**EXERCISE DESCRIPTION:** Please list all lines of the material below in which the string "target" occurs.

**DATA LISTING:**

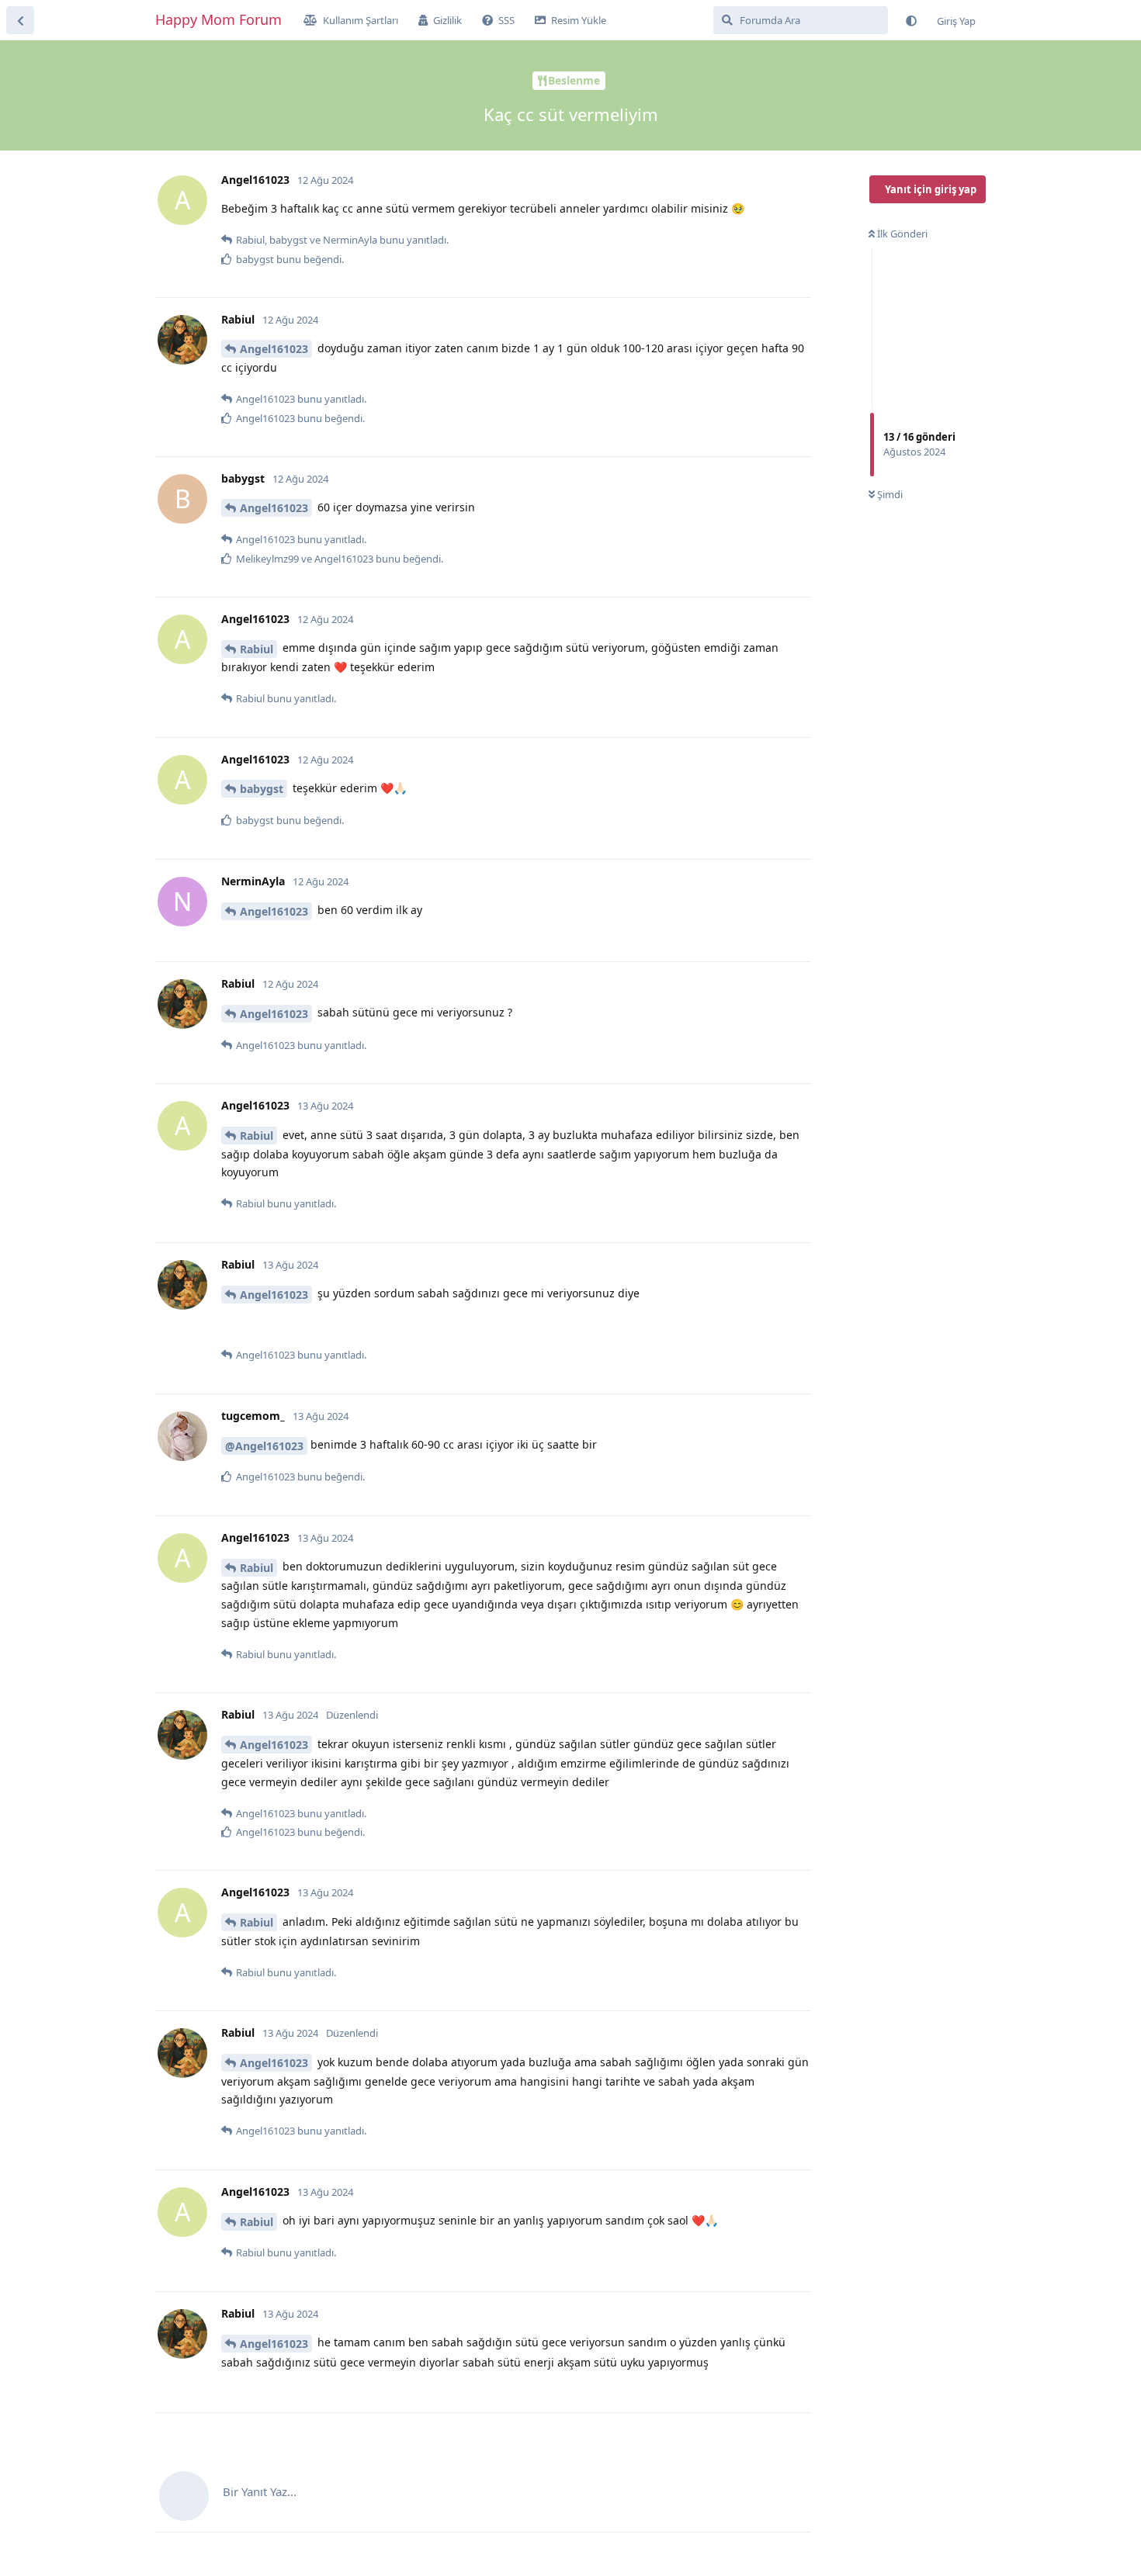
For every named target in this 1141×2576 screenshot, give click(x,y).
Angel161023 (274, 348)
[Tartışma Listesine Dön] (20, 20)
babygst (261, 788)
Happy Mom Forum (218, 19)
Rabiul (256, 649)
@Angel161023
...
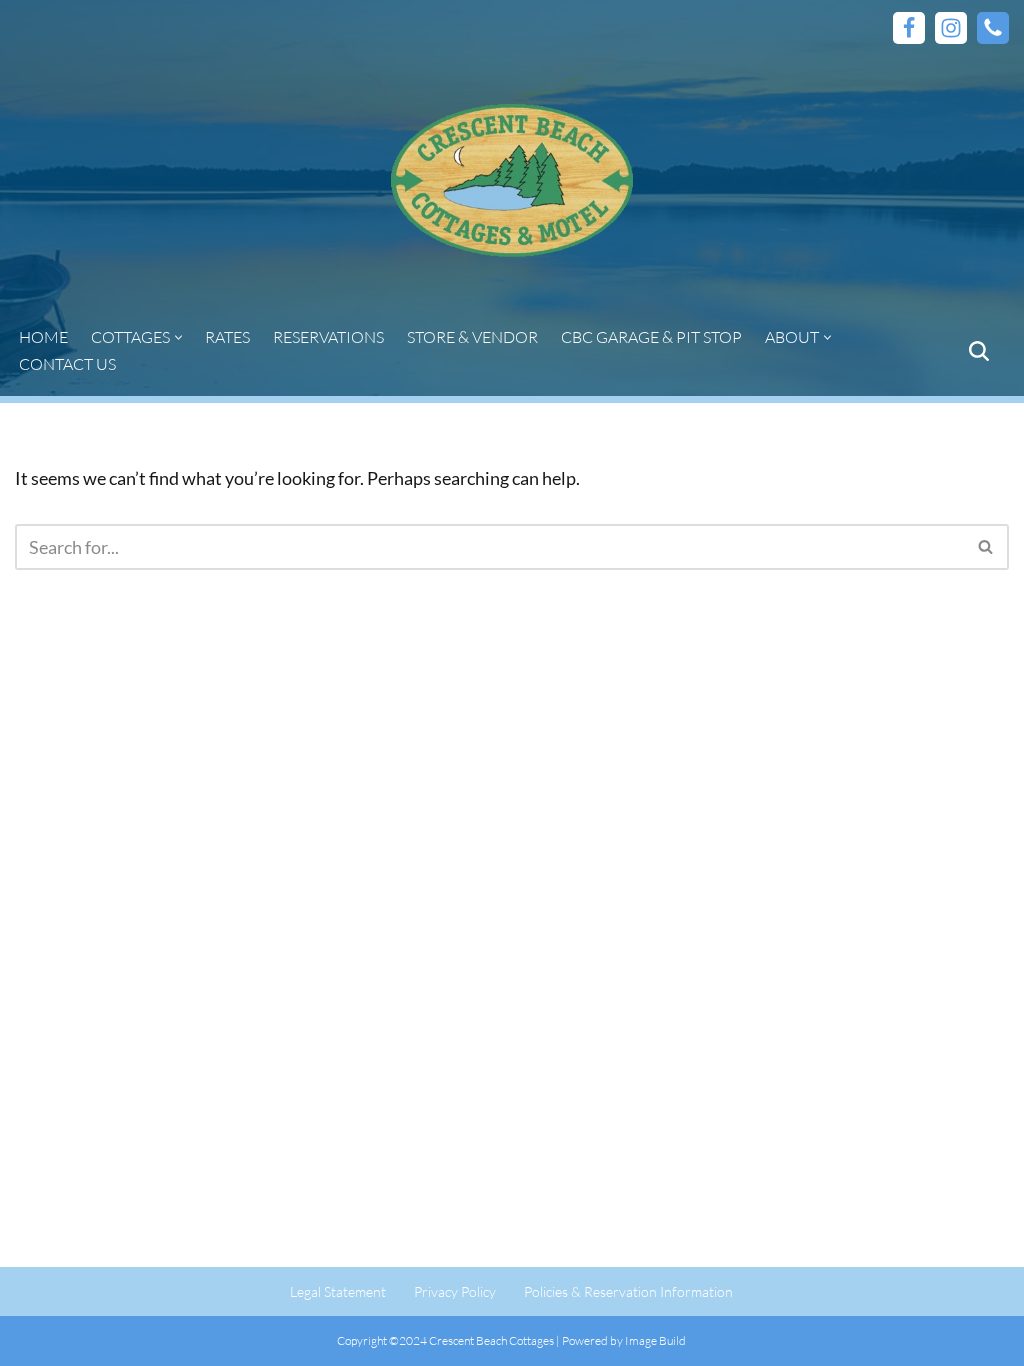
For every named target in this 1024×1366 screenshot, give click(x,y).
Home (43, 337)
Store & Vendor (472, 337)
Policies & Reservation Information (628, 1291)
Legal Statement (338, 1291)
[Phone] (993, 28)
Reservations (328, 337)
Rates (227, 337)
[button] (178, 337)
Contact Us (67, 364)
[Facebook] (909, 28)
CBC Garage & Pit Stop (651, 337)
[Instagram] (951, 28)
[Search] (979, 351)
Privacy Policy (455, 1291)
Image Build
==
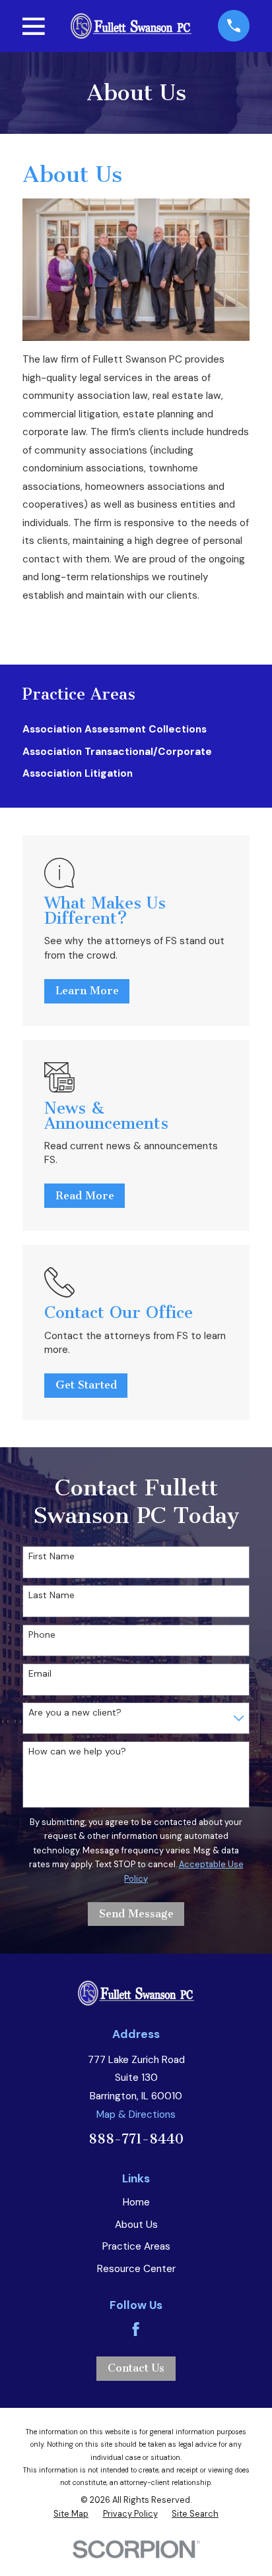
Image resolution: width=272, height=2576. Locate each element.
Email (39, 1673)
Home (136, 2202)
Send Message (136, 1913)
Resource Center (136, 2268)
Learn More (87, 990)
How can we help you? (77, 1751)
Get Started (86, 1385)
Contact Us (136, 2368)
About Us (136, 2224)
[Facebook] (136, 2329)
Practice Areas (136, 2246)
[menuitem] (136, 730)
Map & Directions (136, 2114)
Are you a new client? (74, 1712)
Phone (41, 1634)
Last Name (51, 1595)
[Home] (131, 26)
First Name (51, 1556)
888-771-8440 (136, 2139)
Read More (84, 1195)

**SOLUTION TO THE EXERCISE:**
For every named target in this 1141×2576 screenshot, give click(x,y).
For every named target in this 1024×1366 screenshot, give click(x,y).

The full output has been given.